Honestly, I believe it is fairly clear on fornication, but if there weren't just enough ambiguity to allow people to presume liberties they don't have, we wouldn't have this thread. My main point with "clear statements," however, was not to imply that including fornication within the confines of "sexual immorality" is so obvious that it is not worth discussing. By "clear statements" I was referring to the _very_ clear prohibitions against adultery (which, even if one allows for polygamy, do not allow a man to have sex with whomever he pleases without marrying the women). My friend was trying to make the argument that a man may have sex with basically any woman as long as she is not married to someone else. The point I was making is that even these commands can be sugarcoated by those who would behave as they please regardless.

I do believe that, as has already been discussed, the New Testament passages that refer to sexual immorality include premarital sex. Some would say this is begging the question, however. I think some of the best support comes from 1 Corinthians 8:36, which says, "If anyone thinks that he is not behaving properly toward his betrothed, if his passions are strong, and it has to be, let him do as he wishes: let them marry--it is no sin." What constitutes "behaving properly"? The next verse, which allows that a person may remain unmarried if he is "under no necessity but having his desire under control" gives, in my opinion, a pretty clear indication. The failure to behave properly must somehow relate to the inability to control desires. If there is such a thing as "behaving properly" toward a betrothed (or virgin, however you translate the text), there must be restrictions placed on that behavior. The assumption throughout is that everyone already knows what those restrictions are, as even many pagan societies throughout history have intuitively known: Sex is for marriage.

The Old Testament provides some additional clarification. In Exodus 22:16 (and later in Deuteronomy 23:28) a man who sleeps with an unbetrothed virgin must pay the bride price for her and then marry her if her father agrees. Now, an engaged couple might believe they are outside the restrictions that are clarified in the Old Testament, since it deals with categories of a) unengaged virgins and b) virgins engaged to another man. Where does it deal with the situation of a man sleeping with his fiancee? (Maybe it does, and I'm missing it.) For one thing, would it be assumed that a man would not violate his own fiancee? But, just as we can go to the OT where the NT is ambiguous, we can look back at Paul for clarification: There are also restrictions on what a man may do with his betrothed. In any case, the situation in Exodus 22:16 shows that the man who sleeps with the unmarried woman should marry her. It doesn't state that he should get engaged to her or promise to marry her at some time in the future. There is no idea that the couple may continue their activities just because they have promised to get married. 

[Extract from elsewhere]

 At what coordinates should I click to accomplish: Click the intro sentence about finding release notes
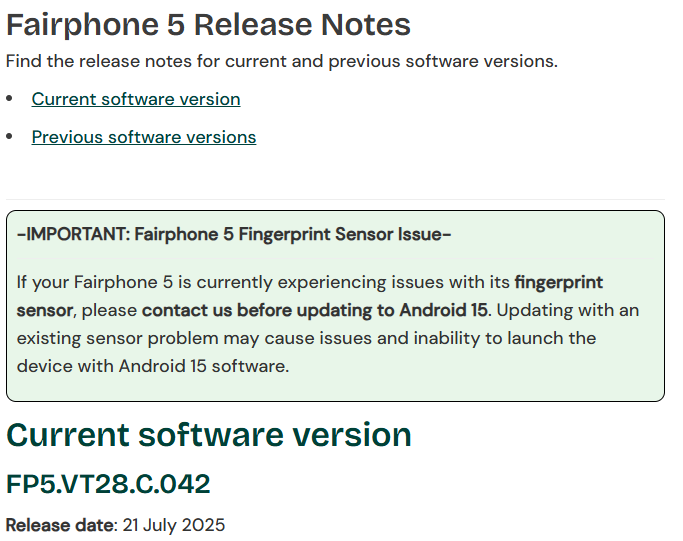[282, 61]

Nor is there any idea that the couple is "really married" already in the eyes of God. This is one of the most ridiculous ideas advocated by those who want to argue that sex between engaged people is all right. Yes, sex does make the man and woman one flesh, which should only take place within marriage, but sex does not equal some sort of mystical marriage union. Marriage forms the basic unit of society, and marriage vows are a community concern. This is really the core issue here, since most will agree that the Bible teaches fidelity for life. Is your sexual activity your private concern or should it be within the confines of a community-sanctioned vow? The idea constantly put forward in the OT that adultery is a community concern that should be purged from the land shows that sexual activity is more than just a private action. Misuse of it affects everyone. This is why public vows are needed to make a marriage "real." A couple who have not yet made public vows within their community structure but choose to have sex anyway are not "really" married in the eyes of God, they are really fornicators.


----------



## Ex Nihilo (Feb 17, 2005)

> _Originally posted by Bladestunner316_
> If we took that time away from that granted we didnt desire corporeal reproduction as badly as we tend to do. And how much farther the gospel could be spread let alone all the achievements that could be done to benefit humanity in a Godly way(as opposed to the UN Star Trek type way) ???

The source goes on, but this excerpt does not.